There is established the position of the Director, who shall serve as the head of the Bureau.
Subject to paragraph (3), the Director shall be appointed by the President, by and with the advice and consent of the Senate.
The President shall nominate the Director from among individuals who are citizens of the United States.
The Director shall be compensated at the rate prescribed for level II of the Executive Schedule under section 5313 of title 5.
The Director shall serve for a term of 5 years.
An individual may serve as Director after the expiration of the term for which appointed, until a successor has been appointed and qualified.
The President may remove the Director for inefficiency, neglect of duty, or malfeasance in office.
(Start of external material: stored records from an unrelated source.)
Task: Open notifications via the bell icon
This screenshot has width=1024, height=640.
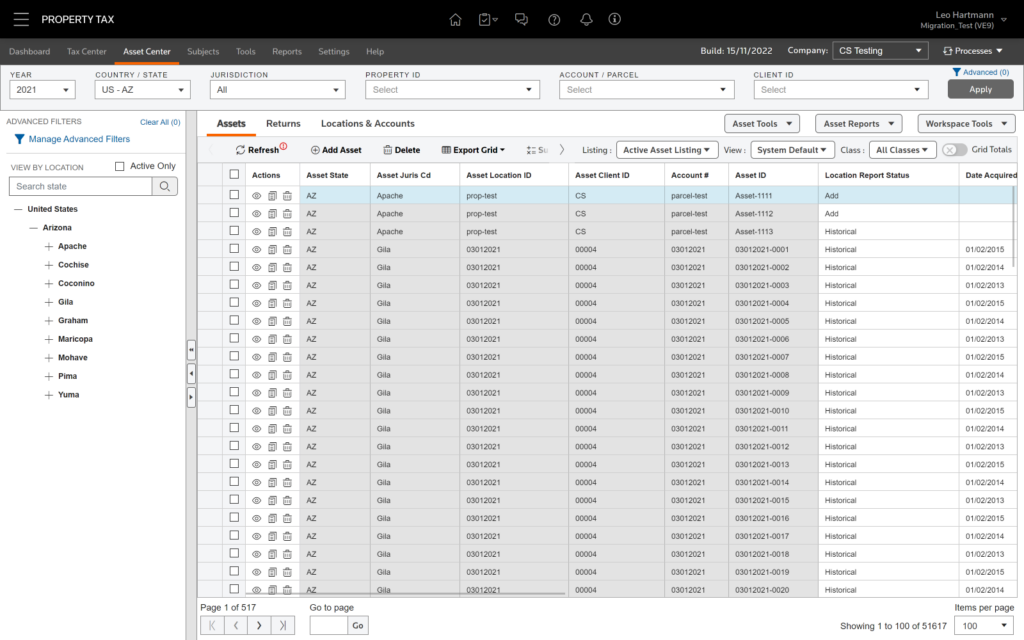Action: [x=586, y=18]
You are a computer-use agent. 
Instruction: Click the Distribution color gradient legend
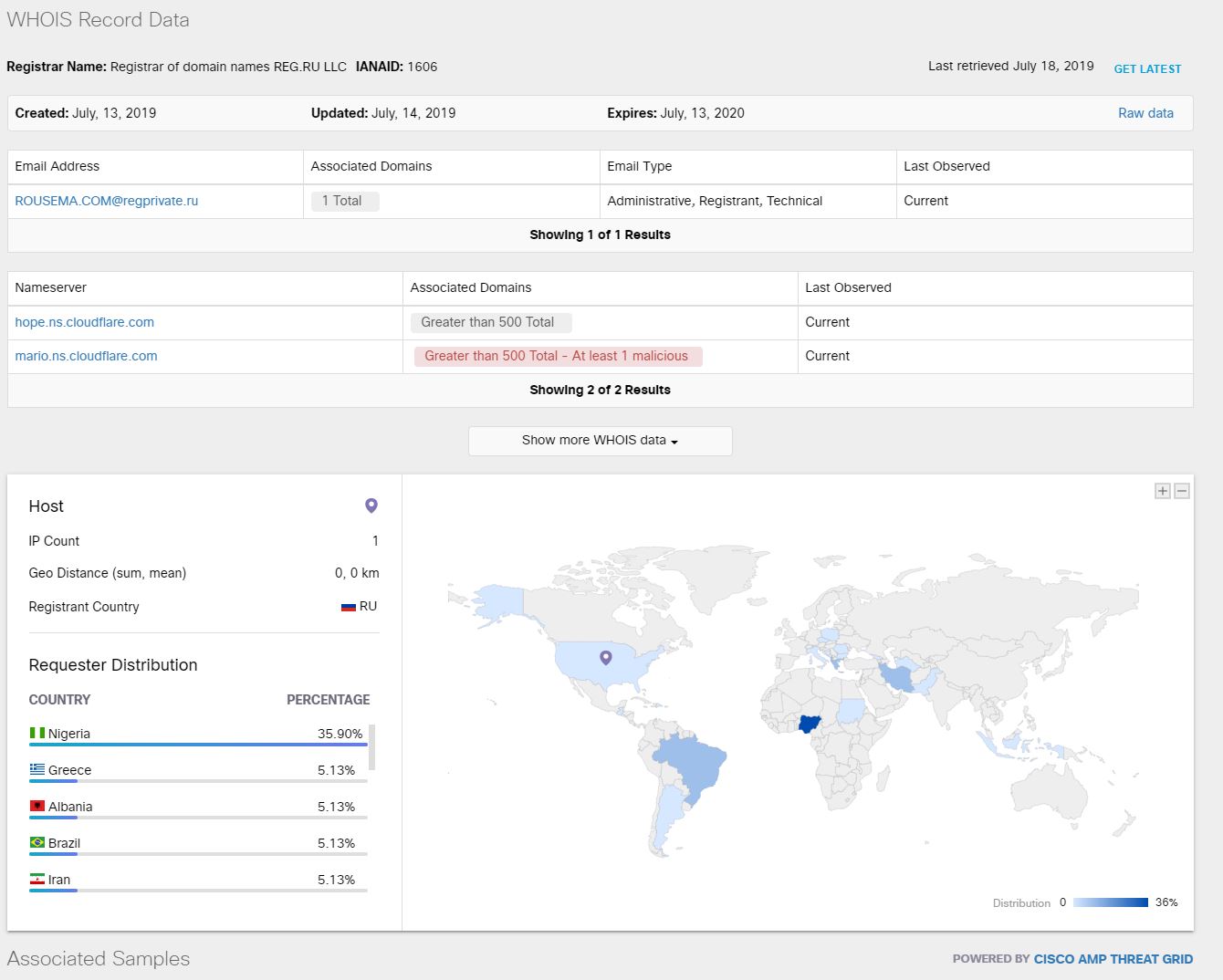[1110, 902]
No Director or Deputy Director may hold any office, position, or employment in any Federal reserve bank, Federal home loan bank, covered person, or service provider during the period of service of such person as Director or Deputy Director.
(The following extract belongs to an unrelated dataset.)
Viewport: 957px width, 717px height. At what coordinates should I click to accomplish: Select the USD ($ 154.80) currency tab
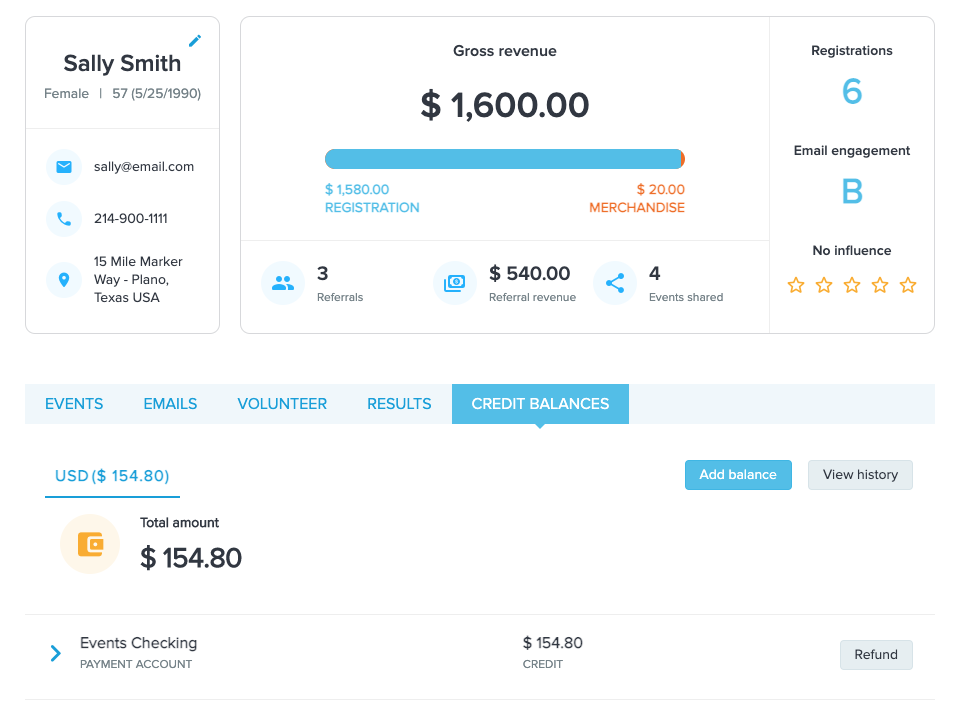tap(112, 476)
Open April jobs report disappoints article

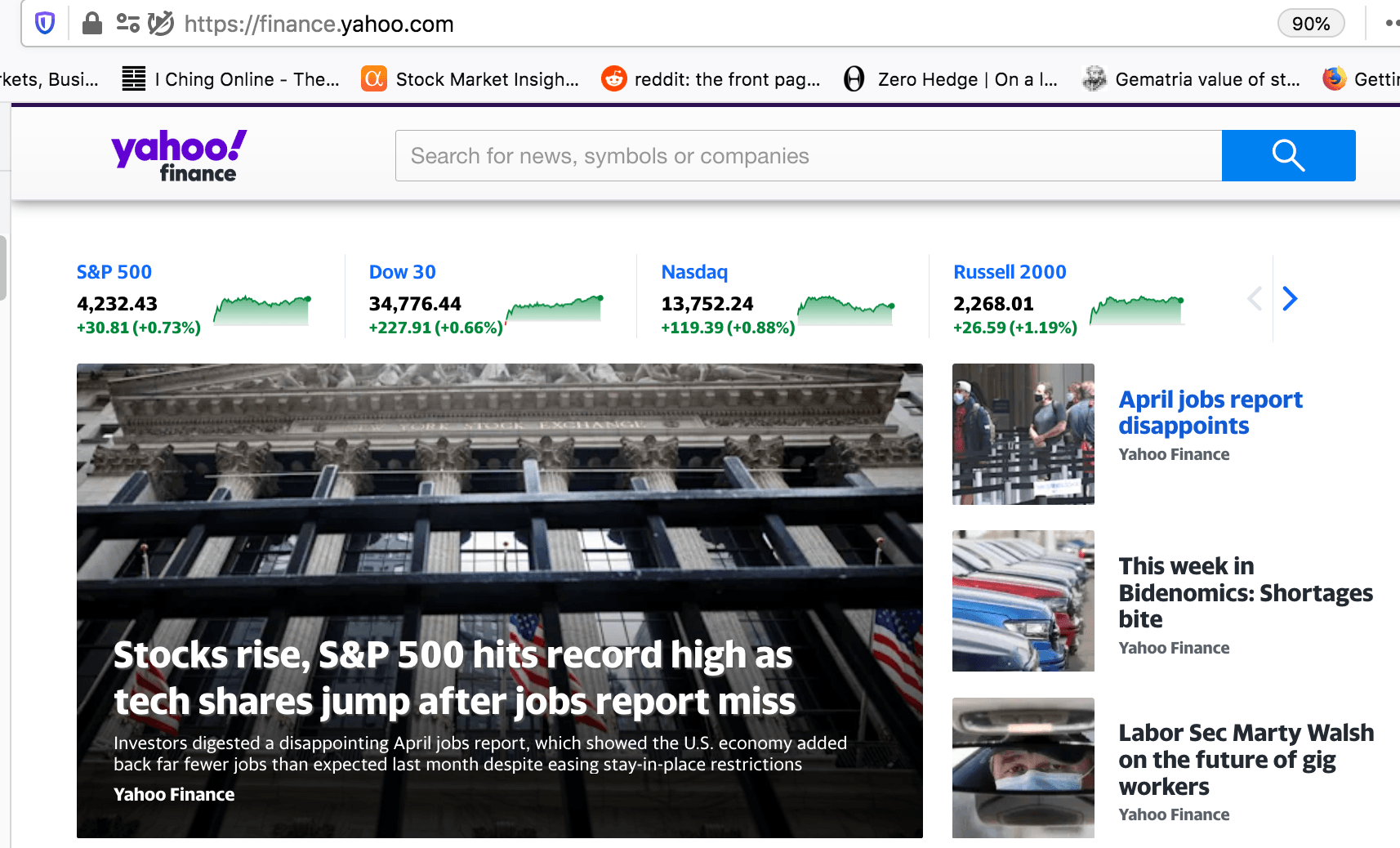point(1210,413)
The principal office of the Bureau shall be in the District of Columbia. The Director may establish regional offices of the Bureau, including in cities in which the Federal reserve banks, or branches of such banks, are located, in order to carry out the responsibilities assigned to the Bureau under the Federal consumer financial laws.
The Director of the Bureau may delegate to any duly authorized employee, representative, or agent any power vested in the Bureau by law.
Notwithstanding any other provision of law applicable to the supervision or examination of persons with respect to Federal consumer financial laws, the Board of Governors may delegate to the Bureau the authorities to examine persons subject to the jurisdiction of the Board of Governors for compliance with the Federal consumer financial laws.
No rule or order of the Bureau shall be subject to approval or review by the Board of Governors. The Board of Governors may not delay or prevent the issuance of any rule or order of the Bureau.
No officer or agency of the United States shall have any authority to require the Director or any other officer of the Bureau to submit legislative recommendations, or testimony or comments on legislation, to any officer or agency of the United States for approval, comments, or review prior to the submission of such recommendations, testimony, or comments to the Congress, if such recommendations, testimony, or comments to the Congress include a statement indicating that the views expressed therein are those of the Director or such officer, and do not necessarily reflect the views of the Board of Governors or the President.
The Bureau shall not be liable under any provision of law for any action or inaction of the Board of Governors, and the Board of Governors shall not be liable under any provision of law for any action or inaction of the Bureau.
The Director may fix the number of, and appoint and direct, all employees of the Bureau, in accordance with the applicable provisions of title 5.
The Director is authorized to employ attorneys, compliance examiners, compliance supervision analysts, economists, statisticians, and other employees as may be deemed necessary to conduct the business of the Bureau. Unless otherwise provided expressly by law, any individual appointed under this section shall be an employee as defined in section 2105 of title 5 and subject to the provisions of such title and other laws generally applicable to the employees of an Executive agency.
In implementing this subparagraph, the Director shall comply with the provisions of section 2302(b)(11),1 regarding veterans’ preference requirements, in a manner consistent with that in which such provisions are applied under chapter 33 of title 5. The authority under this subparagraph to waive the requirements of that chapter 33 shall expire 5 years after July 21, 2010.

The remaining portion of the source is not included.